WHAT IS EXPECTED: Write out every record in full, keeping each character exactly as it is.

[Saved data entries]

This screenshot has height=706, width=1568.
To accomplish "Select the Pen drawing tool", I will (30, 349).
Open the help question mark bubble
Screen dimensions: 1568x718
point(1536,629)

RESULT OF THE EXERCISE:
This screenshot has height=706, width=1568.
To accomplish "Select the Pen drawing tool", I will (30, 349).
Open the help question mark bubble
Screen dimensions: 1568x718
point(1536,629)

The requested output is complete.